[Stored dataset entries]:

*****

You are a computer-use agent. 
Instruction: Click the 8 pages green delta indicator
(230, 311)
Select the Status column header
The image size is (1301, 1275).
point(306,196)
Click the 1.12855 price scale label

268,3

*****

[WHAT IS EXPECTED]: How would every line of the entries above look laid out as a JSON list of strings, one string per line, with blank lines left out?

[REPLY TO THE TASK]:
[
  "You are a computer-use agent. ",
  "Instruction: Click the 8 pages green delta indicator",
  "(230, 311)",
  "Select the Status column header",
  "The image size is (1301, 1275).",
  "point(306,196)",
  "Click the 1.12855 price scale label",
  "268,3"
]